Six: The Mark Unleashed is a 2004 Christian action-drama film directed by Kevin Downes and starring Stephen Baldwin, Kevin Downes, David A. R. White, Eric Roberts, and Jeffrey Dean Morgan. It was released June 29, 2004, and debuted at #6 on the Christian Booksellers Association Best Sellers List.

==Plot==
The film is set in the end-times, or The Great Tribulation, after the rapture, when the earth has been taken over by the Antichrist (known as the "Leader"), and the mark of the beast - an implant in the right hands and/or foreheads - is being imposed on everyone worldwide. Those who take the mark become part of 'The Community', those who refuse are arrested, jailed and after three weeks are beheaded on the guillotines.

Two non-Christian renegades steal a car for a friend who has also refused the mark. When they arrive at his place they find that he reconsidered and took the mark and "feels so much happier". The two are then captured by police and taken to jail.

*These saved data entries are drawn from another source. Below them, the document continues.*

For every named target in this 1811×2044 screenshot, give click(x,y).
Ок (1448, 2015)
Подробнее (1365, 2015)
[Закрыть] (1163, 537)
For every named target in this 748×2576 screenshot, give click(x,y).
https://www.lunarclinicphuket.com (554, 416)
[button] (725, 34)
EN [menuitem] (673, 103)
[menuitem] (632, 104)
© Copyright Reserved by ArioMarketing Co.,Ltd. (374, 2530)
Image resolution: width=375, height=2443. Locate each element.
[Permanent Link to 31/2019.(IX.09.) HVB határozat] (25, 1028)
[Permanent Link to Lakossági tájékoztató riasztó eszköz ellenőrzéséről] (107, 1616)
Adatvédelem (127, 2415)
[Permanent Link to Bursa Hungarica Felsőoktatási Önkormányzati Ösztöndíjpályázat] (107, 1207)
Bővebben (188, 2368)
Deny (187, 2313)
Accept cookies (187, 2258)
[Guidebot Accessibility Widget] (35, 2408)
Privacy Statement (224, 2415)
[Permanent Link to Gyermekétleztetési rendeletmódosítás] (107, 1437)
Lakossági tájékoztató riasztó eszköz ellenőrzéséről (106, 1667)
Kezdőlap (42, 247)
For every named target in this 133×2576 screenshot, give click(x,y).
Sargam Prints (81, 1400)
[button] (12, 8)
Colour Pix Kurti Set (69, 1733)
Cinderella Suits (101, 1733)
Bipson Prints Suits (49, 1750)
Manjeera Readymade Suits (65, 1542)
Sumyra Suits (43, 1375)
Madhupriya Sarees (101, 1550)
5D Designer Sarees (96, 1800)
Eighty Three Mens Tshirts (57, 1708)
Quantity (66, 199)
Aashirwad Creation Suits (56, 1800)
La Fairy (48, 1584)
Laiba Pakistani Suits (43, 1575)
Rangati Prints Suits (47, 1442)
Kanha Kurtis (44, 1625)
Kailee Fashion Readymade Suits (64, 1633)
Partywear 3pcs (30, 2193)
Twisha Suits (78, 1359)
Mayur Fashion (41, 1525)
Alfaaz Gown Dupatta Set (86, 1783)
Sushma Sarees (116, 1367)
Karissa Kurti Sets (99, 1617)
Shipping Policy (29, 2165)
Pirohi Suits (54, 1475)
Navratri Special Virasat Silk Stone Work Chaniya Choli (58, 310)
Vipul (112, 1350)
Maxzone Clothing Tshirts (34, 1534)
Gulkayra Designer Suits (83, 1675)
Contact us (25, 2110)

Smuggler Tom Newman is also captured by a police unit led by Jeseca Newman, his ex-wife who took the mark. He is tortured until he agrees to infiltrate a Christian group in the jail in order to execute Elijah Cohen, a Christian rebel leader who remains at large. Jeseca warns him if he tries to escape, he will be caught and turned over to Preston Scott, to be tortured.

All three of them meet in jail and decide to try and escape, to a place called Prodigal City, a safe haven for those who are non-citizens. Brody and Tom do not like this city and try to leave. Preston Scott meets up with them, and the two men are tortured. Tom refuses the mark and is beheaded, but Brody accepts, and claims, "It was the wrong choice."

==Cast==

- Stephen Baldwin as Luke
- David A. R. White as Brody Sutton
- Kevin Downes as Jerry Willis
- Jeffrey Dean Morgan as Tom Newman
- Eric Roberts as Dallas
- Brad Heller as Preston Scott
- Amy Moon as Jeseca Newman
- Andrea Logan White as Prison Guard
- Troy Winbush as Luis
- Mike Norris as Mutant (uncredited)

==Critical reception==

Reviews were mixed, with film critic David Nusair calling it an "utterly worthless piece of work" and giving it zero out of four stars. Evangelical reviewers were much kinder. Christian Ted Baehr of Movieguide described it as an "entertaining movie and a useful tool for leading people to consider the claims of the Gospel." Christian author John Hagee said of the film, “The power of the gospel to transform the lives of the characters is shown with deeply moving reality. So real is the presentation of the plan of salvation in this movie, the viewer will be left without excuse.” Evangelist Jack Van Impe was quoted as saying, “Both Rexella [his wife] and I believe this to be the greatest religious release we have ever watched. I know you will be tremendously moved as never before when viewing this Holy Spirit led production.”